Saturday, September 10, 2016
As you know from my previous blog entries, I have been focused on security and privacy.  I actually spent a lot of time trying to determine if SSL enabling this particular site was important (please see my previous blog entry at https://blog.flexency.com/2016/08/enabling-ssl-on-blogger-with-custom.html for a longer discussion on this)

I had originally decided that SSL was not important for a site that:
1) Does not require you to login
2) Does not have any information specific to an individual or group
3) Was on a platform that would be difficult to hack (notice that I did not say "secure")

Since I am using Blogger as my hosting environment, I thought it was better to have a fully managed platform that would be free from code defects.  On a non-SSL site, what can people in the middle really see?  Your IP address, browser information, the number of times you visit a site????  Is this information really sensitive enough to care about encrypting?
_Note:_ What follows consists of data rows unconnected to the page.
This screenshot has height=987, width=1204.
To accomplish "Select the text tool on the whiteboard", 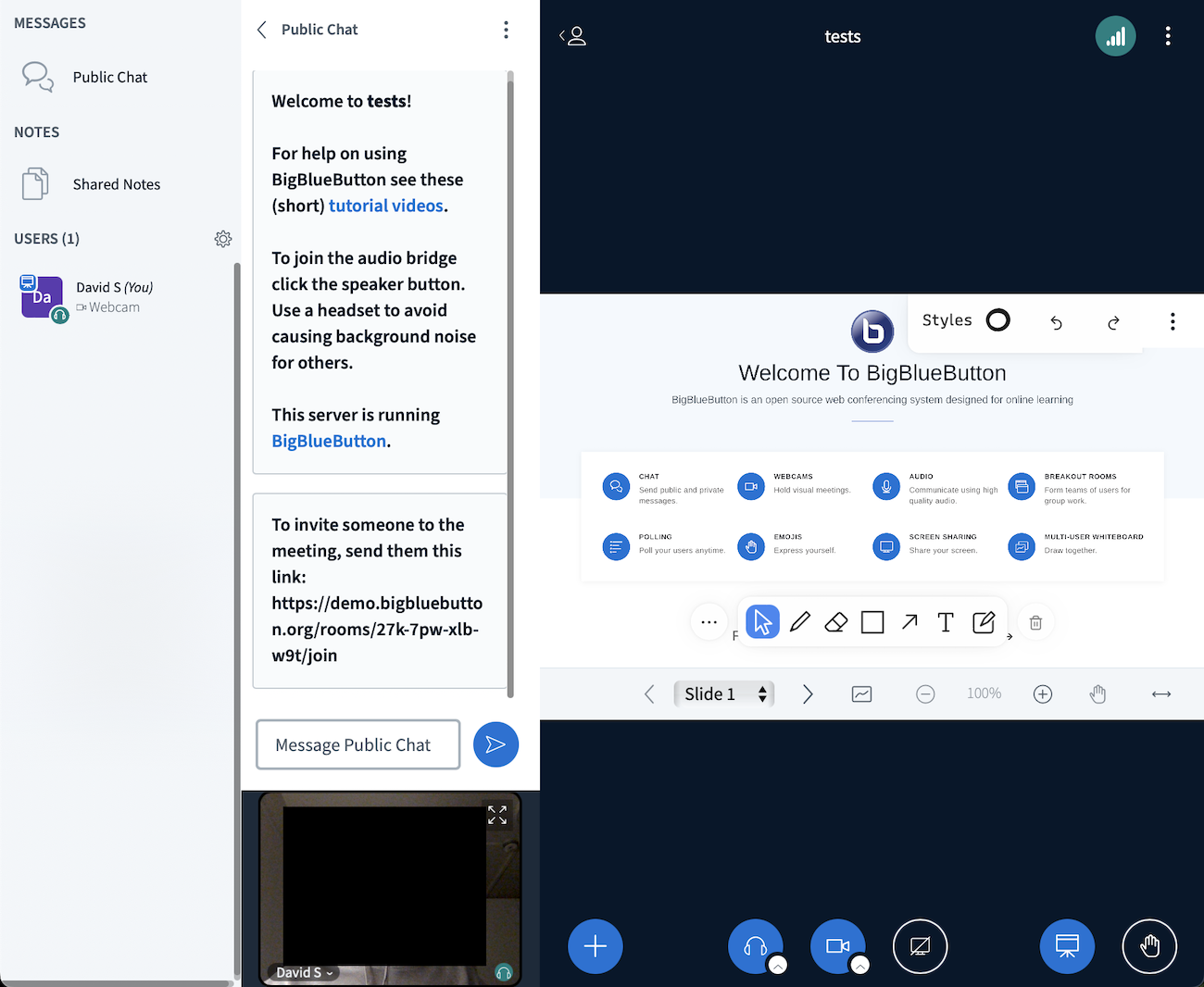I will click(x=946, y=622).
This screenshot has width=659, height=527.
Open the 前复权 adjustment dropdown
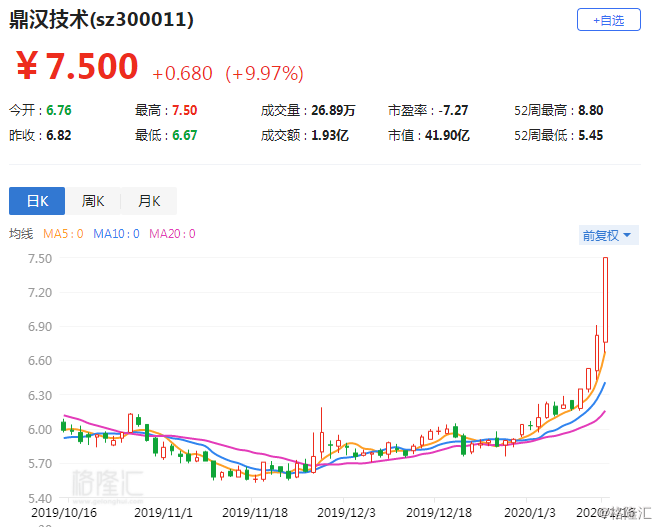point(609,235)
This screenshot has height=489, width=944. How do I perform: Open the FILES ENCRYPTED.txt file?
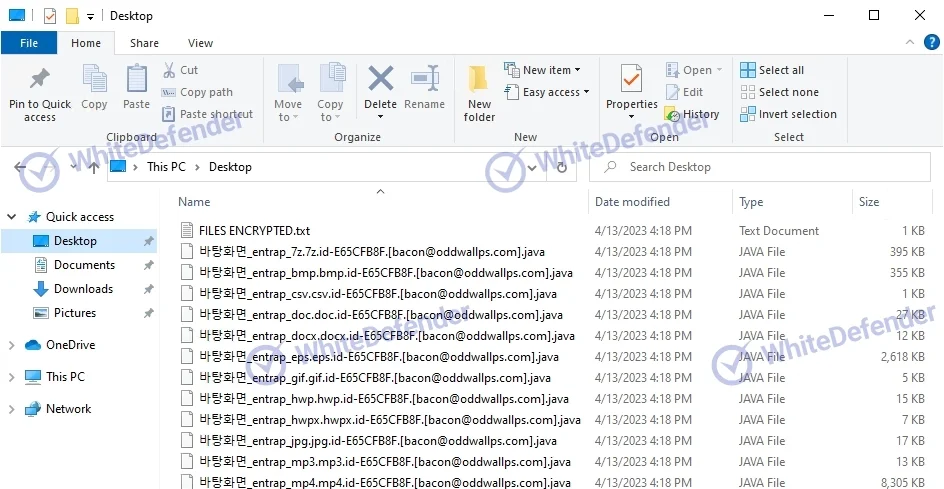(254, 231)
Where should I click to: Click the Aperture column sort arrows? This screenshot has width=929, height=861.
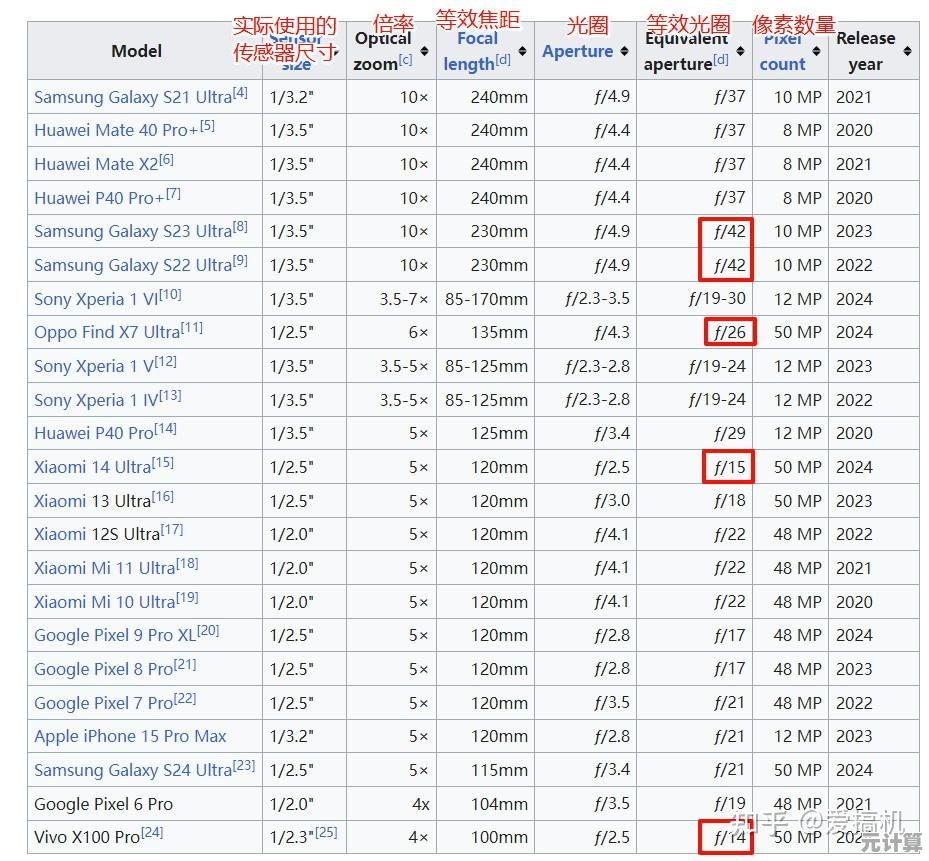[x=624, y=51]

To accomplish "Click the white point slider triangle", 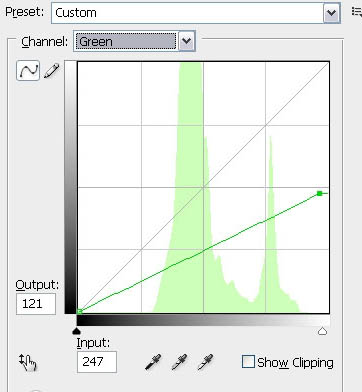I will pos(322,331).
Then the epiphany hit - ISP level tracking.  There are ISPs out there that are using something called an X-UIDH header to track your activity across all HTTP sites you visit.  If you are not familiar with the X-UIDH header, you should read the extremely information Electronic Frontier Foundation (EFF) posting on this topic at https://www.eff.org/deeplinks/2014/11/verizon-x-uidh

The very short summary is that ISPs can (and are) changing your browser requests to include a unique tracking ID.  You can not stop this, you can not prevent it, you *may* be able to opt out (if you believe an opt out will work).  It is also unclear who gets to purchase this information and how it is used.

The good news is that SSL requests can not be easily modified without much more sophisticated techniques.

VPNs also protect your traffic against modification.  There is a catch with VPNs, like everything else.  Any VPN encrypts your traffic to their VPN server.  Once your traffic reaches the VPN server, the VPN's encryption is removed and the normal traffic flows out.  Therefore, if you are sending HTTP requests over a VPN you have changed who can see your traffic but you have not fixed the underlying problem.......*someone* can see it.  You have to trust your VPN to be honest about what they do with your data.